I first read this collection of short stories by E.M. Forster back in high school. It was what amounted to my third date with Forster. The first, which I have written about more than once, was seeing the fantastic Merchant-Ivory adaptation of A Room With a View on the big screen. Until then I had no idea who E.M. Forster was.
Not too long after that, my second date with Forster came about after Time magazine printed an article about how Merchant-Ivory was turning Forster’s gay-themed novel Maurice into a film. The possibility that there was going to be a gay Room with a View was more than I could handle. When I went to work that afternoon at the local public library I was surprised to see that we actually had a copy of Maurice on the shelf. Published just 15 or so years earlier I was certainly one of the few to check it out. I think if I hadn’t have worked at the library I would have been too afraid to check out this “gay” book despite the fact that there was nothing about its outward appearance that would have given it away. I took it home that night and read the whole thing cover-to-cover, finishing sometime after 3:00 am. I had to get up for school in the morning, but it was worth it.
My third date with Forster was maybe a year or so after the second. I came across a newly reprinted edition of The Life to Come. With gay culture still too closeted and still too hard to come by, I was thrilled that many of the stories in this collection had gay themes. At the time there were more than a few of the stories that I didn’t quite understand. Not because they had some gay theme that was too adult for my 17-year old brain, but because some of the stories are redolent of abstraction and symbolism that is so often the case with short fiction. You know, those oblique moments when you aren’t quite sure what just happened no matter how many times you go back and read it. Somewhat surprising to me is that all these years later and some of those same passages still confuse me. Although perhaps not as much as they did back then. And what it really amounts to, I think, is that I just don’t like uncertainty and prefer authors to make things really clear so I don’t have to obsess over whether or not I understand what is going on. (Not hard to imagine why most poetry is lost on me.)
Having said all of that, there are some real gems of stories in this collection.

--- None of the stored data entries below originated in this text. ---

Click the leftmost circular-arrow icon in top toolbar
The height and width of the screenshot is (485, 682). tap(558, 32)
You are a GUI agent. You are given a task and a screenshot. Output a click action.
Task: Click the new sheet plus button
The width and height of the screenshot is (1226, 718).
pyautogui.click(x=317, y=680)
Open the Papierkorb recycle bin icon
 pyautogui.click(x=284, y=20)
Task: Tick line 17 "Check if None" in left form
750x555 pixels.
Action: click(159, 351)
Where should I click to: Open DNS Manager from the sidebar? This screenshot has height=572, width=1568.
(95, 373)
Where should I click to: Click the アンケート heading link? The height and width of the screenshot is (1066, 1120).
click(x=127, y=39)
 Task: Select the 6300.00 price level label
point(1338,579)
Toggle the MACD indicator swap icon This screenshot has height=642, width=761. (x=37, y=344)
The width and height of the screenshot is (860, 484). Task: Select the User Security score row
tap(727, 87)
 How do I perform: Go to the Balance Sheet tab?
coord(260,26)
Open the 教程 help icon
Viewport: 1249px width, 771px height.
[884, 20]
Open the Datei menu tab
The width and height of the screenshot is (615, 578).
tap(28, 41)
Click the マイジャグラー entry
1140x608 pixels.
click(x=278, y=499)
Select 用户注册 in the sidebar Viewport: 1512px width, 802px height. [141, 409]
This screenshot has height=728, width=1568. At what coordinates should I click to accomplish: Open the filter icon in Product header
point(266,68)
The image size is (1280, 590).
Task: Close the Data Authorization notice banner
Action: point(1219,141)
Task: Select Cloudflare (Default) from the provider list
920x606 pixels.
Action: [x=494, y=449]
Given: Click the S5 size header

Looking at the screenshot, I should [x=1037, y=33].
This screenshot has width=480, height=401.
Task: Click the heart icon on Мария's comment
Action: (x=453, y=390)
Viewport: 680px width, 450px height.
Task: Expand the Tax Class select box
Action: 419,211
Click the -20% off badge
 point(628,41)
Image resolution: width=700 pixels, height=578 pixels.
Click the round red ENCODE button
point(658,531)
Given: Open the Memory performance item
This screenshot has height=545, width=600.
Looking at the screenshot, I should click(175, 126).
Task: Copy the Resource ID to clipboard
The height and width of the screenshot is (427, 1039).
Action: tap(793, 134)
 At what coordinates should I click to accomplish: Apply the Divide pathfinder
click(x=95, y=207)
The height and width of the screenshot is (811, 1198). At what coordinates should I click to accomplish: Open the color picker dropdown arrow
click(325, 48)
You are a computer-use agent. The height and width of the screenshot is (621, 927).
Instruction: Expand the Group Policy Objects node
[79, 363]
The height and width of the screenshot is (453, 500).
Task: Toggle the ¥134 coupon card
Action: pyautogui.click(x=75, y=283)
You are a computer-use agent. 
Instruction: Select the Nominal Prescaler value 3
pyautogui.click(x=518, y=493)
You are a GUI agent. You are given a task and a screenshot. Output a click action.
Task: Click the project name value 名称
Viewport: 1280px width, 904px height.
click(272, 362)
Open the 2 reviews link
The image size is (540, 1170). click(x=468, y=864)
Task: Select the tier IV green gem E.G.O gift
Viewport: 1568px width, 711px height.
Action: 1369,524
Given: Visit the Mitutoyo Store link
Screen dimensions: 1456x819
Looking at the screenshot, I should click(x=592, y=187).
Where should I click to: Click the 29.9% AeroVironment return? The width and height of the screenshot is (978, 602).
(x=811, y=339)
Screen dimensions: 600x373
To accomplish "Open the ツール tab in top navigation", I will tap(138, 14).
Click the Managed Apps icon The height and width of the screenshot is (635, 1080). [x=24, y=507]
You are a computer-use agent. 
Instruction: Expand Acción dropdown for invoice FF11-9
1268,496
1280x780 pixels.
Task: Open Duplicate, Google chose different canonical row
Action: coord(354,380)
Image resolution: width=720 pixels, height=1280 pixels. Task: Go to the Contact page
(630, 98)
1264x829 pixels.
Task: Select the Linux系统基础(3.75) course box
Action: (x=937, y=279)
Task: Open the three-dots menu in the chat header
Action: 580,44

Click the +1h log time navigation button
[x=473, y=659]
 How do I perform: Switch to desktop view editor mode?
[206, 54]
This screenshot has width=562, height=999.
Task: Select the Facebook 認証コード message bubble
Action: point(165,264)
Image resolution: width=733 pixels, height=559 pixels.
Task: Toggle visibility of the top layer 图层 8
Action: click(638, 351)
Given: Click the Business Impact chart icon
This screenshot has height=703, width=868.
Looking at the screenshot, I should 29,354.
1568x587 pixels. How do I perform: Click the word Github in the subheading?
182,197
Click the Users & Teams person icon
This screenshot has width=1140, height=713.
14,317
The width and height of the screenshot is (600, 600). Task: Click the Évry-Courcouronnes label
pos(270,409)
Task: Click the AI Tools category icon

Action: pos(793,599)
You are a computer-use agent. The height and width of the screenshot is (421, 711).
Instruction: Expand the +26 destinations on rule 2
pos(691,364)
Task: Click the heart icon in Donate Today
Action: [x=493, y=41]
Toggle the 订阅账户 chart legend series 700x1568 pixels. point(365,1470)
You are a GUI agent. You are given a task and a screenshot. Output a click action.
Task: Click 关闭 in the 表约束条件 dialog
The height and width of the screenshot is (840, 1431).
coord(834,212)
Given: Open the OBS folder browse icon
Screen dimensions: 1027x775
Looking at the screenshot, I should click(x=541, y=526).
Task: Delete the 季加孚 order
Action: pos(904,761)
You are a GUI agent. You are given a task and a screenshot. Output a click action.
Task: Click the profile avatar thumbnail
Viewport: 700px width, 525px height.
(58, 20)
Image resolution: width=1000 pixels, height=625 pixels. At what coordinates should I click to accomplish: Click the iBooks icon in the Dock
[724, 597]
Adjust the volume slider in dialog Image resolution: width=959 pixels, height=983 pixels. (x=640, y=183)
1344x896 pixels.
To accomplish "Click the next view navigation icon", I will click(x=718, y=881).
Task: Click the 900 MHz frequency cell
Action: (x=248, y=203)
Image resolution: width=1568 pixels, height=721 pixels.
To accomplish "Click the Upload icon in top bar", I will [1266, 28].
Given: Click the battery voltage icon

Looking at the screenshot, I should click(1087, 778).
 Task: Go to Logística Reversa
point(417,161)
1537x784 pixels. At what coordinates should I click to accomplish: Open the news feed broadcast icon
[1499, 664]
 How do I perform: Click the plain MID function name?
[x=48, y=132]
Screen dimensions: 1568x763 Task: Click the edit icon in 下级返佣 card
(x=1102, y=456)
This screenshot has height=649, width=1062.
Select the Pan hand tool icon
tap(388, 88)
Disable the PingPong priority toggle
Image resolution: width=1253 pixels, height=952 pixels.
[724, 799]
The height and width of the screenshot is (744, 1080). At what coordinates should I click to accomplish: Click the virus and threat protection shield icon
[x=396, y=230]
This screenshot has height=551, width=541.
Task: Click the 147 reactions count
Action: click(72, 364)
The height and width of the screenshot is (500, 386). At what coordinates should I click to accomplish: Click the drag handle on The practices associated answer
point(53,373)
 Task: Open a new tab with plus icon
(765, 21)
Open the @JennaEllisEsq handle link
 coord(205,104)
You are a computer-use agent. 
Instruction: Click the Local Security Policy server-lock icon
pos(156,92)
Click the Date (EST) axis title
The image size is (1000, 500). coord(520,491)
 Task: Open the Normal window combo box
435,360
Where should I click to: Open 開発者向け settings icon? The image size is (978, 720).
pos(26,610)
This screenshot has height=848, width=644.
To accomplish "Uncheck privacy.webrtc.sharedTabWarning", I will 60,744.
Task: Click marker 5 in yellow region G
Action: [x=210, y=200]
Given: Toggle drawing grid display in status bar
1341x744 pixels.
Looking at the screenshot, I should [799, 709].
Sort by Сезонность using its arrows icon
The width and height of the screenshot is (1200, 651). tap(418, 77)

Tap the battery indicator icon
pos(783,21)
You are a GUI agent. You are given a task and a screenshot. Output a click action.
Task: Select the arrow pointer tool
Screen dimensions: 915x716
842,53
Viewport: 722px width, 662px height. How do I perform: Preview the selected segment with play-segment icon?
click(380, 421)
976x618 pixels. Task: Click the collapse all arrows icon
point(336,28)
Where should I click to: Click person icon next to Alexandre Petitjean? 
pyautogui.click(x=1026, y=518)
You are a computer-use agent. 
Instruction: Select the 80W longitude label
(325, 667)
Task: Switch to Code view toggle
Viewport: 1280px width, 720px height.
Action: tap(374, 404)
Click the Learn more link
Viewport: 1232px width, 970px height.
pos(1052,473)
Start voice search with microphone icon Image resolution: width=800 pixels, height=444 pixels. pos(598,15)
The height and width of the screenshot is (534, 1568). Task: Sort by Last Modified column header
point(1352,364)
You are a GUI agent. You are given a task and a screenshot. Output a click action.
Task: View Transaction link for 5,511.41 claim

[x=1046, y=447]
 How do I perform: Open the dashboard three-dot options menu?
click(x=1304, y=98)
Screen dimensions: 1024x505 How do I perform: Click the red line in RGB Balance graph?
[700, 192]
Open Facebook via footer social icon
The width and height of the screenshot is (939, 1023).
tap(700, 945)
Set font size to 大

And most of them explore in one way or another Forster’s fascination with breaking down, at least in fiction, class barriers and social mores that are damaging to the human heart. In so many cases I think that class stands in for sexuality in Forster’s fiction. In Maurice and in many of the stories in The Life to Come sexuality can actually stand on its own and be considered for what it is.
|Requiescat in pace: Tyler Clementi|
It tears me apart that 23 years after I found solace in Forster’s posthumously published gay fiction, while so very much has changed, there is still a climate of sheer terror and helplessness for so many young gay kids. What a sin that Forster had to live a lie and wait to be dead to publish some of his work. And what an even greater sin that in September 2010 we see the tragic deaths in the US of 3 thirteen-year olds and an eighteen-year old who had been bullied for being (or just seeming) gay to the point where they took their own lives. In the case of 18-year old Tyler Clementi his college dorm roommate used a webcam to spy on him and post on the Internet a live stream of Tyler kissing another man in his own dorm room. As a result of being outed in this way Tyler threw himself off the George Washington Bridge.
I think gay suicides, especially among the young, have always been undercounted and that this recent rash of suicides may be more indicative of increased awareness than an uptick in actual suicide rates. I do think, however, when you have large chunks of the population wearing their hate and intolerance of gays as a badge of honor, it is not difficult to understand why some of these kids are driven to such despair.